Any feedback would be appreciated. :)
 
it's not like any graphics card running in a pci interface would really boost your performance. in fact, the limitations of the pci bus often result in the add-in card lowering performance when compared to the integrated graphics, which use a faster bus. i advise against trying to mess with your dell to add performance. even if you were able to get a graphics card properly installed and working, the performance returns would be dissapointing at best.
 
I must disagree with you zephead. most onboard video cards suck... simply put...

and hear comes the reason...

THEY USED SHARED SYSTEM MEMORY.

if your system is running 256MB ram and you have a onboard video with 64MB ram then guess what..

you effectively have 256-64MB of memory that the system can use.

Here is what you do.... disable the onboard video and install that PCI video card, simply put any will boost your gaming performance.

I will look around and see if i can find the one you are looking for. i will post you a link when i find it, hopefully in a couple min....

secondly... the onboard video that HP uses i know will not play most new games.. heck it wouldn't even play Call of duty till i installed an actual pci video card, i have seen that the drivers for onboard graphics suck... but of course this is my opinion....

Did they make a PCI version of that card???? i cant find it if they did.
 
I'm pretty sure this is the best pci card that you might possibly get a hold of.
http://amamax.com/ge56pciwddrd1.html
But another member here ordered on and still hadn't gotten it more than a month later, so he/she canceled the order. So, I'm not sure if they actually do have them, or if they are just a crappy site.

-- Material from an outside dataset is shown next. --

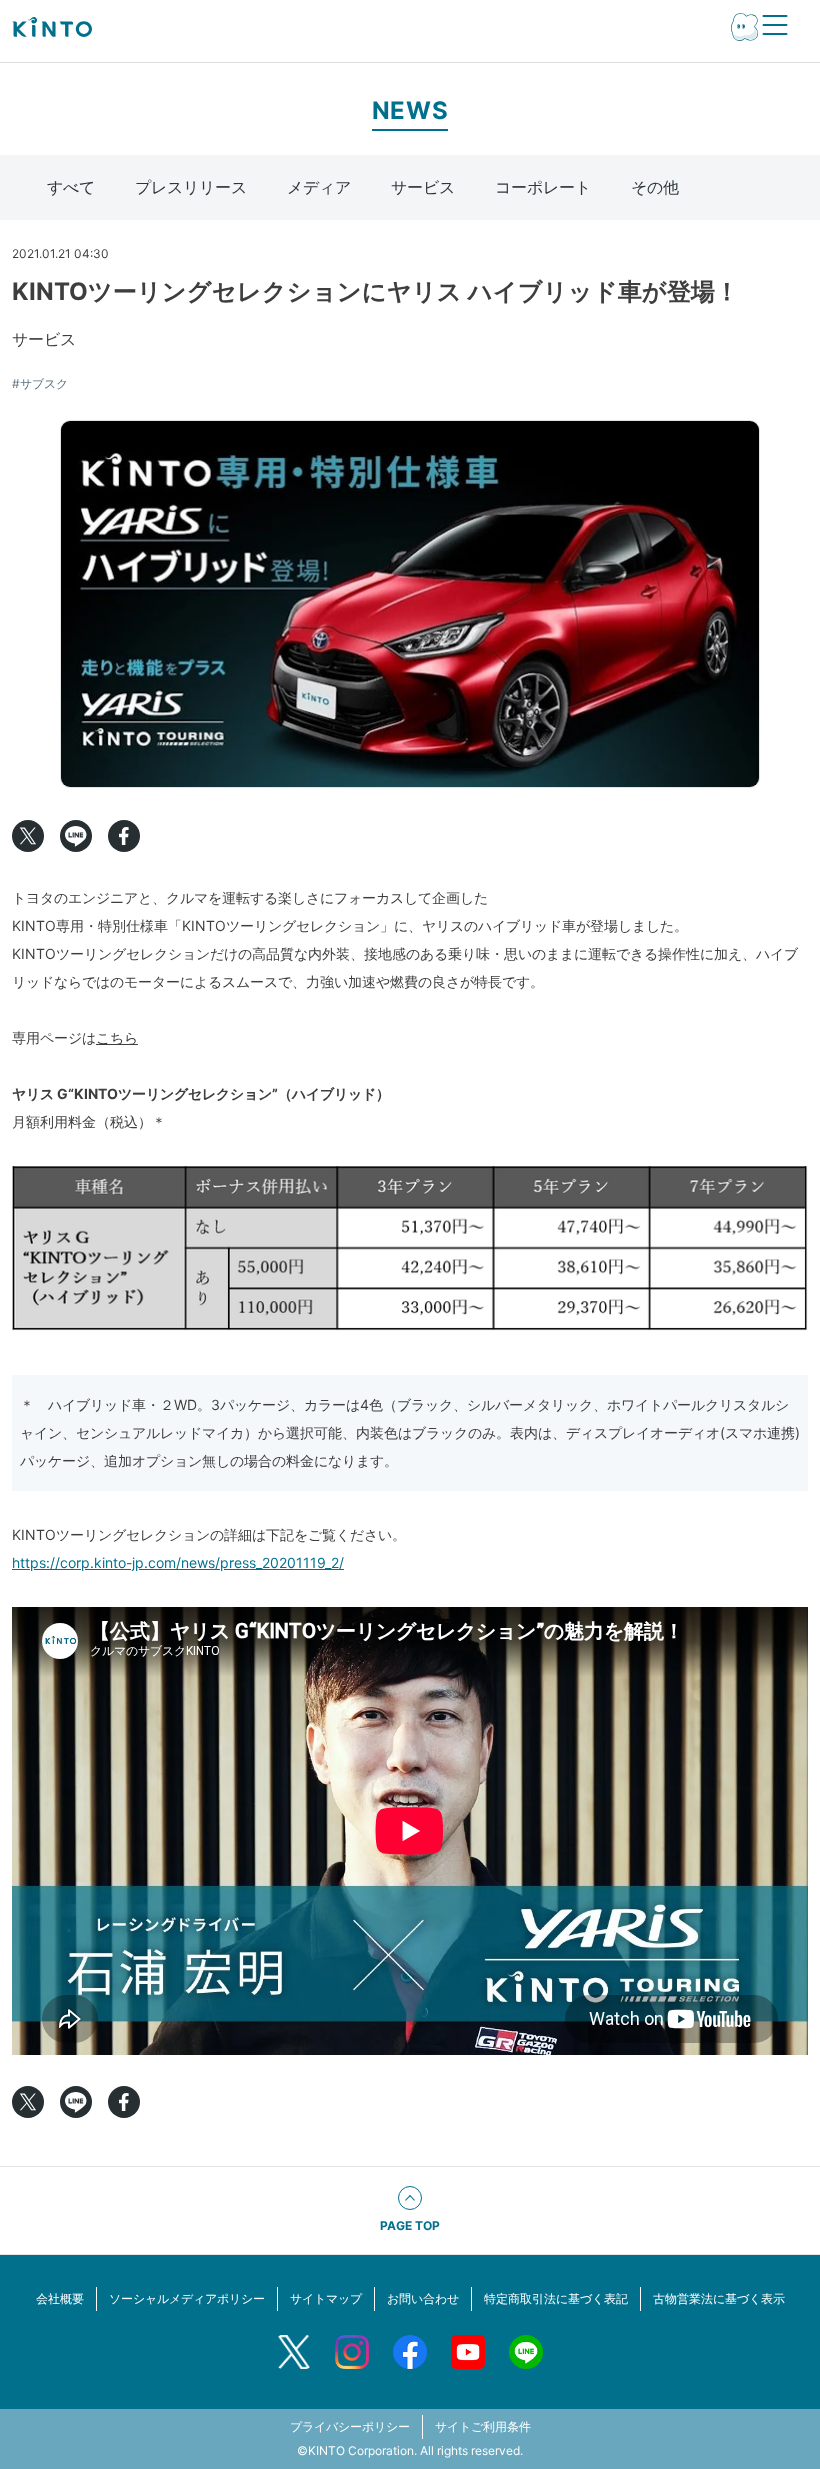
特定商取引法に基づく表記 (556, 2298)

There was a prototype 256mb fx5900 pci card, but there were only prototypes AFAIK.

A 5700le would be ok, if you can get a 128bit memory inteface one, most are 64bit.

The safest bet/most available pci card now is the bfg 5500OC pci card (256mb). I think it's probably pretty decent.
Here's a link just to show the card.
http://www.bestbuy.com/site/olspage.jsp?skuId=6981723&type=product&id=1099392683347

Here's another thread that may be of help, a dell 2400 owner looking for a pci card.
http://forums.us.dell.com/supportfo...ssage.id=119077&view=by_date_ascending&page=1
Don't forget the second page.
 
urbandragon said:
I must disagree with you zephead. most onboard video cards suck... simply put...

and hear comes the reason...

THEY USED SHARED SYSTEM MEMORY.

I have to agree. I had an HP with on board video and man... was it slow. I bought a ATI Radeon 7000 64MB PCI, which wasn't the best, but it was decent enough that I can do some basic gaming and video.

cT
 
i know onboard video is lackluster, and that is shares system memory. i was saying that the data bus between the northbridge and onboard graphics controller (usually the same chip anyways) is much faster than the pci data bus. so perhaps a better gpu on a pci card would suffer from the pci performance bottleneck. i've seen many upgrades go both ways, so your point is well taken.